• **YOUR ASSIGNMENT**: Precise copying is required. Return the data below in full.

• **WORKING DATA**:

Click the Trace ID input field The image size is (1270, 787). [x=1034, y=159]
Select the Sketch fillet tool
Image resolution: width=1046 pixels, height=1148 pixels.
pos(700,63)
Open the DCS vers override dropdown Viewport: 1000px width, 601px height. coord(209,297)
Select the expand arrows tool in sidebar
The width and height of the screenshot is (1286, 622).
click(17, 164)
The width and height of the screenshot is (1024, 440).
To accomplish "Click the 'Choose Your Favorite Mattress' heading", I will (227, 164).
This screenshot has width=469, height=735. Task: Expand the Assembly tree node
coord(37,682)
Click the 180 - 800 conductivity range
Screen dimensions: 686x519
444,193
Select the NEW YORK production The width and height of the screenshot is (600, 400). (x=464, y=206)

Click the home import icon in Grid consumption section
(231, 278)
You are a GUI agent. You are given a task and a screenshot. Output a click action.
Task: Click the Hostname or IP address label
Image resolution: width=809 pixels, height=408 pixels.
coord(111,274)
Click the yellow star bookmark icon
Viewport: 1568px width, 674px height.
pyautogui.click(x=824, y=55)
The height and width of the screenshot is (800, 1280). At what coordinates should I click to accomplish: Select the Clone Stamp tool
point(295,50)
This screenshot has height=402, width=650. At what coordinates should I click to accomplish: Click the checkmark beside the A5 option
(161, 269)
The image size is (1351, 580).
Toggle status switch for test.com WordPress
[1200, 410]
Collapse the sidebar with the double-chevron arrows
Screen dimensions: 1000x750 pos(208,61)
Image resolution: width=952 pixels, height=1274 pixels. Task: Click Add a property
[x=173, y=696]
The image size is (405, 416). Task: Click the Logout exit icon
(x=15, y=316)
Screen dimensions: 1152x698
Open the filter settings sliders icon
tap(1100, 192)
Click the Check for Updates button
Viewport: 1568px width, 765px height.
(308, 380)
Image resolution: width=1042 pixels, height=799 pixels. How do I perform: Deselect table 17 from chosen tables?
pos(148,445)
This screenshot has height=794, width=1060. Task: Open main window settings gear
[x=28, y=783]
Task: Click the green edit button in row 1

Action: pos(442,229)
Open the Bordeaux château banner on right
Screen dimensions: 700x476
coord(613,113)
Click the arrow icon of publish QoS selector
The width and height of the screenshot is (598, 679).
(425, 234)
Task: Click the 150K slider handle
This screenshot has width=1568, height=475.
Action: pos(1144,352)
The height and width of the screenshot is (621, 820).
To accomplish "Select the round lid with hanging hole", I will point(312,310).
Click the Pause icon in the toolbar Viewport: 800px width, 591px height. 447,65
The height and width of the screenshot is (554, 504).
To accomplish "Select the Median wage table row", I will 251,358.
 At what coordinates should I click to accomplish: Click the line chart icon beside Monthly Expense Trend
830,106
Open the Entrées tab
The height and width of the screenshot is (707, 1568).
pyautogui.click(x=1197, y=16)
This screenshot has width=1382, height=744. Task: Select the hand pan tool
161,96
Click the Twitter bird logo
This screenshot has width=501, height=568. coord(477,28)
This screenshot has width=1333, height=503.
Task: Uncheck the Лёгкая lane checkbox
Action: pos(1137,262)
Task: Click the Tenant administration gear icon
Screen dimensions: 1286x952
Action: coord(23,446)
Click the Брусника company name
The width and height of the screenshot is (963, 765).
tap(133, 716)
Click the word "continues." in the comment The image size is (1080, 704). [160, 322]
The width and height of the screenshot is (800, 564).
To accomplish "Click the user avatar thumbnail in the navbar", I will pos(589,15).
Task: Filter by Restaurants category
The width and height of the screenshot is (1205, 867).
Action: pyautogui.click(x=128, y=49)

• **TASK OUTPUT**:
Click the Trace ID input field The image size is (1270, 787). [x=1034, y=159]
Select the Sketch fillet tool
Image resolution: width=1046 pixels, height=1148 pixels.
pos(700,63)
Open the DCS vers override dropdown Viewport: 1000px width, 601px height. coord(209,297)
Select the expand arrows tool in sidebar
The width and height of the screenshot is (1286, 622).
click(17, 164)
The width and height of the screenshot is (1024, 440).
To accomplish "Click the 'Choose Your Favorite Mattress' heading", I will (227, 164).
This screenshot has width=469, height=735. Task: Expand the Assembly tree node
coord(37,682)
Click the 180 - 800 conductivity range
Screen dimensions: 686x519
444,193
Select the NEW YORK production The width and height of the screenshot is (600, 400). (x=464, y=206)

Click the home import icon in Grid consumption section
(231, 278)
You are a GUI agent. You are given a task and a screenshot. Output a click action.
Task: Click the Hostname or IP address label
Image resolution: width=809 pixels, height=408 pixels.
coord(111,274)
Click the yellow star bookmark icon
Viewport: 1568px width, 674px height.
pyautogui.click(x=824, y=55)
The height and width of the screenshot is (800, 1280). At what coordinates should I click to accomplish: Select the Clone Stamp tool
point(295,50)
This screenshot has height=402, width=650. At what coordinates should I click to accomplish: Click the checkmark beside the A5 option
(161, 269)
The image size is (1351, 580).
Toggle status switch for test.com WordPress
[1200, 410]
Collapse the sidebar with the double-chevron arrows
Screen dimensions: 1000x750 pos(208,61)
Image resolution: width=952 pixels, height=1274 pixels. Task: Click Add a property
[x=173, y=696]
The image size is (405, 416). Task: Click the Logout exit icon
(x=15, y=316)
Screen dimensions: 1152x698
Open the filter settings sliders icon
tap(1100, 192)
Click the Check for Updates button
Viewport: 1568px width, 765px height.
(308, 380)
Image resolution: width=1042 pixels, height=799 pixels. How do I perform: Deselect table 17 from chosen tables?
pos(148,445)
This screenshot has height=794, width=1060. Task: Open main window settings gear
[x=28, y=783]
Task: Click the green edit button in row 1

Action: pos(442,229)
Open the Bordeaux château banner on right
Screen dimensions: 700x476
coord(613,113)
Click the arrow icon of publish QoS selector
The width and height of the screenshot is (598, 679).
(425, 234)
Task: Click the 150K slider handle
This screenshot has width=1568, height=475.
Action: pos(1144,352)
The height and width of the screenshot is (621, 820).
To accomplish "Select the round lid with hanging hole", I will point(312,310).
Click the Pause icon in the toolbar Viewport: 800px width, 591px height. 447,65
The height and width of the screenshot is (554, 504).
To accomplish "Select the Median wage table row", I will 251,358.
 At what coordinates should I click to accomplish: Click the line chart icon beside Monthly Expense Trend
830,106
Open the Entrées tab
The height and width of the screenshot is (707, 1568).
pyautogui.click(x=1197, y=16)
This screenshot has width=1382, height=744. Task: Select the hand pan tool
161,96
Click the Twitter bird logo
This screenshot has width=501, height=568. coord(477,28)
This screenshot has width=1333, height=503.
Task: Uncheck the Лёгкая lane checkbox
Action: pos(1137,262)
Task: Click the Tenant administration gear icon
Screen dimensions: 1286x952
Action: coord(23,446)
Click the Брусника company name
The width and height of the screenshot is (963, 765).
tap(133, 716)
Click the word "continues." in the comment The image size is (1080, 704). [160, 322]
The width and height of the screenshot is (800, 564).
To accomplish "Click the user avatar thumbnail in the navbar", I will pos(589,15).
Task: Filter by Restaurants category
The width and height of the screenshot is (1205, 867).
Action: pyautogui.click(x=128, y=49)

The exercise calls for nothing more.